Americans shouldn’t settle for this stagnation.
It’s time we demanded more of Big Tech than it demands of us. That’s why I’ve proposed banning the “dark patterns” that feed tech addiction. I’ve introduced legislation to provide consumers a legally enforceable right to browse the internet privately, without data tracking. I’ve advocated stepping up privacy safeguards for children and requiring tech companies to moderate content without political bias as a condition of civil immunity. And I’ve advocated more competition to spur real innovation for real people.
These are all fascinating, if misleading, ways to spin his legislative solutions, that amount to little more than kneecapping how tons of internet services work.
It should be no surprise that the tech companies have fiercely resisted these proposals at every turn, often with hysterical claims about breaking the internet or putting the American economy at a disadvantage to China—as if “autoplay” or “infinite scroll” were powering American productivity.

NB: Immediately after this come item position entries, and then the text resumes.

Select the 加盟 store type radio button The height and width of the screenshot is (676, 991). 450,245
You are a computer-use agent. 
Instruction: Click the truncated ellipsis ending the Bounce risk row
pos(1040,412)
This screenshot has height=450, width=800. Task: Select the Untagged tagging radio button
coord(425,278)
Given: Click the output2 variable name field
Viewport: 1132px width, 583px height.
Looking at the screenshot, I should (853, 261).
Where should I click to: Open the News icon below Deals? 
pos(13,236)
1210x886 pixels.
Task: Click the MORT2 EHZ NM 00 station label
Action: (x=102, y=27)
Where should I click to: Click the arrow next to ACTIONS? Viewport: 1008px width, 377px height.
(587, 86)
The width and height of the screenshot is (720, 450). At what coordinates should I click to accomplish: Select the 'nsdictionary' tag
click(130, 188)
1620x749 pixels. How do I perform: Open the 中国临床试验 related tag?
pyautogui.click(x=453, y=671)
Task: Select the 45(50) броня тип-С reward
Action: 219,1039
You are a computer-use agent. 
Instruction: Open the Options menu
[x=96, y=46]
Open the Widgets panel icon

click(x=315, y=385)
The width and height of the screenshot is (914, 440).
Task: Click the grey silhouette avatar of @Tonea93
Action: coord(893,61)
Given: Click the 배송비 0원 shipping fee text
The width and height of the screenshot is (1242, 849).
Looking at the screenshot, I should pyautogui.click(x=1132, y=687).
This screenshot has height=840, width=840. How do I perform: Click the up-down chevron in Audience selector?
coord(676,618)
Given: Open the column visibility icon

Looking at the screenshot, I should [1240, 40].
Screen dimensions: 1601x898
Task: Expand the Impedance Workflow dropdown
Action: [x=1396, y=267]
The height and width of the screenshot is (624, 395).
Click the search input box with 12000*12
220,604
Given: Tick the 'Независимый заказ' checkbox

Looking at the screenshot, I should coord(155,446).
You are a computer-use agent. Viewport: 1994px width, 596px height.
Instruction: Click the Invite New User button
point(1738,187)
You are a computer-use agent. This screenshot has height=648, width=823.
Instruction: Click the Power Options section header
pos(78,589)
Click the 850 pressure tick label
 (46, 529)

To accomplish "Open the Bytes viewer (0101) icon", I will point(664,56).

If those are the weapons we’ll marshal in an economic battle with Chinese high-tech manufacturing, the war is already lost.
This is an odd one to point out. No one thinks that prohibiting auto-scroll will lead to China taking advantage. But people do worry about taking away Section 230, or other odd restrictions on every internet company — including startup challengers to the big guys — opening up the space for Chinese startups (who are already taking market share: see TikTok). But, really, the autoscroll thing is so odd to highlight because that’s one of the most egregious examples of Hawley’s nanny state tendencies. Literally telling companies how to design their products.
To the masters of Big Tech, I say: Raise your sights. If you want to be leaders for this country in this century, earn it. Build tools that enrich lives, strengthen society, create good-paying jobs, and improve productive capacity.
Again, if Hawley ever actually bothered to look around, he’d see that all of that is absolutely happening. But Hawley won’t do that.
There was a time when innovation meant something grand and technology meant something hopeful, when we dreamed of going to the stars and beyond, of curing diseases and creating new ways to travel and make things. Those are the dreams that fuel the American future. Those are the dreams we need to dream again.
This is bizarre. Literally the hottest companies in Silicon Valley right now are all ones around “going to the stars and beyond, of curing diseases and creating new ways to travel and make things.” Hawley is either deliberately lying about Silicon Valley or so ignorant as to be in no position to comment on it. The WSJ should have stuck with last week’s op-ed, and rejected this nonsense one.